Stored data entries
=== Section Start ===

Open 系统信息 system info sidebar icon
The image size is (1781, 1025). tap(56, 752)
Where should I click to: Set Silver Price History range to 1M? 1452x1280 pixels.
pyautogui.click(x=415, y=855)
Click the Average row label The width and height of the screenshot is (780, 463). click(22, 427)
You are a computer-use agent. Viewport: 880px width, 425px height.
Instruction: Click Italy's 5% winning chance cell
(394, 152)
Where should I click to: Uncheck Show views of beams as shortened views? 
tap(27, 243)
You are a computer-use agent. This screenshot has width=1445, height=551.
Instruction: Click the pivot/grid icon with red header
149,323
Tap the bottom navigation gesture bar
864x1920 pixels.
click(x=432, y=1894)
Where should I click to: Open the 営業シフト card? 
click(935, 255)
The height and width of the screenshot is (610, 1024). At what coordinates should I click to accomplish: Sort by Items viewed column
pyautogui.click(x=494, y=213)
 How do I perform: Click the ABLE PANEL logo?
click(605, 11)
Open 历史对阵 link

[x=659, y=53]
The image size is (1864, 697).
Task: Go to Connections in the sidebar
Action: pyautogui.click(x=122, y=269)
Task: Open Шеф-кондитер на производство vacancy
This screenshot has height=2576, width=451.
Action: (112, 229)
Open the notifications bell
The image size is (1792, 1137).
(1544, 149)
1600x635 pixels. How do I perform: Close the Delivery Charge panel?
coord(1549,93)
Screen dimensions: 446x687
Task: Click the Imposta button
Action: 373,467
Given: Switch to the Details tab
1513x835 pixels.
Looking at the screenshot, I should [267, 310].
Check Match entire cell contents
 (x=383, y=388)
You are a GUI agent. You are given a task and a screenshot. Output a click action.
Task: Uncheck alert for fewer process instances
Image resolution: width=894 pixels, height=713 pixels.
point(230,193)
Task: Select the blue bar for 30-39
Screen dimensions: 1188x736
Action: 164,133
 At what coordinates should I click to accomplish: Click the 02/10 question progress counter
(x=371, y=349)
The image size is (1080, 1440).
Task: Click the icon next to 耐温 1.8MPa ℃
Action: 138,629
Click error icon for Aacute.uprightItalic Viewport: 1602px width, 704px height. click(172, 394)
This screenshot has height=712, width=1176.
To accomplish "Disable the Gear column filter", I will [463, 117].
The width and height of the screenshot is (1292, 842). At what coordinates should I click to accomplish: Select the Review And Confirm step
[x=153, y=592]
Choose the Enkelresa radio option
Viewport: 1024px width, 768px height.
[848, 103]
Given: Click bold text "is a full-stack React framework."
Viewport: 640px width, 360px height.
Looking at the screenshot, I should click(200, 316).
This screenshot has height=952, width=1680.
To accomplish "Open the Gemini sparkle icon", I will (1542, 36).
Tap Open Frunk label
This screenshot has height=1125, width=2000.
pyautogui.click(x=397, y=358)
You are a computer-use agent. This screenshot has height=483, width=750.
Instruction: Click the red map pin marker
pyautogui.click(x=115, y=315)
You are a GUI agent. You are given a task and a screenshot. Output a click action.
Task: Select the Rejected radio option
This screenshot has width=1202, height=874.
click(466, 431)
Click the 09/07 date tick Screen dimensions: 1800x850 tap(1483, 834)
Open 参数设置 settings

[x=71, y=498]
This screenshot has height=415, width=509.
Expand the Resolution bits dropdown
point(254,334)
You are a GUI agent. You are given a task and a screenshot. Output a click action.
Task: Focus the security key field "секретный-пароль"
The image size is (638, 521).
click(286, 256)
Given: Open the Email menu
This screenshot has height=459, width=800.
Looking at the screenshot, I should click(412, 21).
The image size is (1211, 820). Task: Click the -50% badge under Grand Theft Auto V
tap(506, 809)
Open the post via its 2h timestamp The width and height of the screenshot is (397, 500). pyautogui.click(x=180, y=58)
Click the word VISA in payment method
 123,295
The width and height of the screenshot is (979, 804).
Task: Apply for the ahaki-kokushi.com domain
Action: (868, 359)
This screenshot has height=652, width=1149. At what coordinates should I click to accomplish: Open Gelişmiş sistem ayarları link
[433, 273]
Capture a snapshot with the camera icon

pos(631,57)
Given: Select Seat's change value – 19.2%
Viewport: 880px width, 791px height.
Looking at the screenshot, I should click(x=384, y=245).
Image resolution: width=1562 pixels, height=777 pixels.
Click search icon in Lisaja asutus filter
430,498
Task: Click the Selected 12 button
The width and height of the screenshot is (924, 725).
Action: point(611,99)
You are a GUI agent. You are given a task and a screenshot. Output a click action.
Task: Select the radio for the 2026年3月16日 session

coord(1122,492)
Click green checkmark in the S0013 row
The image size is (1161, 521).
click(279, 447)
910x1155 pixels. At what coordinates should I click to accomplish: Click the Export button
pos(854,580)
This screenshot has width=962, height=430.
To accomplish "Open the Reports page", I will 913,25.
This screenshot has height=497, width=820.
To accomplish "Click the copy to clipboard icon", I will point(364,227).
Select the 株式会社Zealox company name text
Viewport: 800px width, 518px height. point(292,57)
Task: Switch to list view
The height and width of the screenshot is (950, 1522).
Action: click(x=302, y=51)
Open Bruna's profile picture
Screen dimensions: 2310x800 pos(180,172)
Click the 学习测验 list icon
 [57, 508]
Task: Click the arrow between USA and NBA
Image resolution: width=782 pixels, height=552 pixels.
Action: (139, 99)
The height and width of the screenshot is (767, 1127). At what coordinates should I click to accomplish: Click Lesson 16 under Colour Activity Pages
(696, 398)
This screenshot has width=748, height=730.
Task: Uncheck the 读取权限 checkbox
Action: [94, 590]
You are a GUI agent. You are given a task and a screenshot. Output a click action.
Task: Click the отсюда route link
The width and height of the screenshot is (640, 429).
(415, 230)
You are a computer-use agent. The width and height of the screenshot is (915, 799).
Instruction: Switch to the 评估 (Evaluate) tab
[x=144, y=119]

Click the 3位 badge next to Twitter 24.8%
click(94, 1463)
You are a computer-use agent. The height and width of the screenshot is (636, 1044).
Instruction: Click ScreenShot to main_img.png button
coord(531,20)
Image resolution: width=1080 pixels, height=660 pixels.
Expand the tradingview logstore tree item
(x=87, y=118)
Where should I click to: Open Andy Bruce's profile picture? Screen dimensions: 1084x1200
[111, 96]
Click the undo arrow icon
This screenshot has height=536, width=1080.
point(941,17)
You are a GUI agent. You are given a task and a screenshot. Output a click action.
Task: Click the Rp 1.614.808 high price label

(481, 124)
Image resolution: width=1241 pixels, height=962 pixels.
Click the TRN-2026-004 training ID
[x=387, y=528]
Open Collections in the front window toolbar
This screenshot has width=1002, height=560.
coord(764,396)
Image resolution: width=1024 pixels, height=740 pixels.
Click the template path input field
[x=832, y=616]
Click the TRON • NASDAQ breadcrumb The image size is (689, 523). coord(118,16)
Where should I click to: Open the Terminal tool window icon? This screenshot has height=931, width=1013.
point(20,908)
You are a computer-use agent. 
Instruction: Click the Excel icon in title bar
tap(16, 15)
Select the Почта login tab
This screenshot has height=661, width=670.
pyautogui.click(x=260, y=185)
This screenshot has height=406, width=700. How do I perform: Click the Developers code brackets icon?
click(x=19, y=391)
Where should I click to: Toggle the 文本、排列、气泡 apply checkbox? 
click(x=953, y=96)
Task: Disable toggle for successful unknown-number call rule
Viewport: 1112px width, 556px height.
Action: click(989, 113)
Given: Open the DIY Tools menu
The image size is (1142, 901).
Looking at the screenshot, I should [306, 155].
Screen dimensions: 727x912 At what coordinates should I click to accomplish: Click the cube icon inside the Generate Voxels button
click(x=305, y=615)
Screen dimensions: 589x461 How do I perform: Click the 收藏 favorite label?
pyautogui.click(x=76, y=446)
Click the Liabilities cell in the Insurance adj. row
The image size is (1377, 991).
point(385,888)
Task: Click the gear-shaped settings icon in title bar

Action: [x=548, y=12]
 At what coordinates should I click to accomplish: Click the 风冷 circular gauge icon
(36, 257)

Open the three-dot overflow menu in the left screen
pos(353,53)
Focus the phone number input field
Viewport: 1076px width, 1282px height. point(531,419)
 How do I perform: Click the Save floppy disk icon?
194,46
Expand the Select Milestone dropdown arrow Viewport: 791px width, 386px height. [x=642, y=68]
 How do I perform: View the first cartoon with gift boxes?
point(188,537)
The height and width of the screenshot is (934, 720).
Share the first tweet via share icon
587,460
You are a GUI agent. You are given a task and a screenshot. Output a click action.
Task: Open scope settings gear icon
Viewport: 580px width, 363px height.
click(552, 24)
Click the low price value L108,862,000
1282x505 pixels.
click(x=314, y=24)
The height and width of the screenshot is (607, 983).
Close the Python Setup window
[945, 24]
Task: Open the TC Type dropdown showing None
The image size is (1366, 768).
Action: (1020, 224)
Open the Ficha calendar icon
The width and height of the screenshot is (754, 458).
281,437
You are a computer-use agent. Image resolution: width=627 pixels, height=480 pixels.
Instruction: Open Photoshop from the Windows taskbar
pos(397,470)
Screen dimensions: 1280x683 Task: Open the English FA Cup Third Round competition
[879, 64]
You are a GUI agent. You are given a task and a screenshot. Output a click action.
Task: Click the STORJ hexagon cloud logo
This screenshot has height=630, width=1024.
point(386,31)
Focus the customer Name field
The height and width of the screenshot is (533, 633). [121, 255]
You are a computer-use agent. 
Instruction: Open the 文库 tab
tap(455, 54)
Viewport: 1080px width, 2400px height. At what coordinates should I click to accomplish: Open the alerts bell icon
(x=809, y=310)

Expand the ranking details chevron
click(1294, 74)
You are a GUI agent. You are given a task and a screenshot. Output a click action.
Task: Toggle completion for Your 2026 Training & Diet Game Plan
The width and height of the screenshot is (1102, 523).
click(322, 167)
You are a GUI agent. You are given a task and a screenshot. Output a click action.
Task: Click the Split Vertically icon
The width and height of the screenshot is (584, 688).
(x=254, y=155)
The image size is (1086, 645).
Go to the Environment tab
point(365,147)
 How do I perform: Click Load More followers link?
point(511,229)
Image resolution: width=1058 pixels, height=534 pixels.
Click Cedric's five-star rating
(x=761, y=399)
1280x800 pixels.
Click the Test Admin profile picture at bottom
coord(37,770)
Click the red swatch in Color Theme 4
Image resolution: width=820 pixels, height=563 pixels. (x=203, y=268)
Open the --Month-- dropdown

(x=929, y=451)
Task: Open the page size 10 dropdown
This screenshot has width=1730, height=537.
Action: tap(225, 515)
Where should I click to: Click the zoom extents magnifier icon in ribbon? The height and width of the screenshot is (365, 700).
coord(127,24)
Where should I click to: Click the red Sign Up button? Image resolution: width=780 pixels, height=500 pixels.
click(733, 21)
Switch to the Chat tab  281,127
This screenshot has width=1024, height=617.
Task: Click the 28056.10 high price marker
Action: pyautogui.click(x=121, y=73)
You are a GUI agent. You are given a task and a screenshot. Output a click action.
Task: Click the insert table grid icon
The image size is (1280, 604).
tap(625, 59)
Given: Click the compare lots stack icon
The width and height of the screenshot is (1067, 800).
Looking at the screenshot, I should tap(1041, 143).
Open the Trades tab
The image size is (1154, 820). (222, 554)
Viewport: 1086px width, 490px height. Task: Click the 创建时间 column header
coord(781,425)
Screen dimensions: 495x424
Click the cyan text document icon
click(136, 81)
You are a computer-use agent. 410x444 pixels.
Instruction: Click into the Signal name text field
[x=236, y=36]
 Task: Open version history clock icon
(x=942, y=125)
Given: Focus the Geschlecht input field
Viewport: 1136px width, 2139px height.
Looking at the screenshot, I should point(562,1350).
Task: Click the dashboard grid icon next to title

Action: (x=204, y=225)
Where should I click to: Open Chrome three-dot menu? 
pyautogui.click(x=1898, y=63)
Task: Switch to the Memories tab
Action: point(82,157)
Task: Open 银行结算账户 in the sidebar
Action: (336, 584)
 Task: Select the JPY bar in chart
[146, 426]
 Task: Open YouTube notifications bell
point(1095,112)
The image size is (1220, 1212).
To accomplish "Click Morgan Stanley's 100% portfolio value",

=== Section End ===

Which of the lines above carry the string "Disable"? Copy every one.

**ANSWER SPACE:**
To accomplish "Disable the Gear column filter", I will [463, 117].
Task: Disable toggle for successful unknown-number call rule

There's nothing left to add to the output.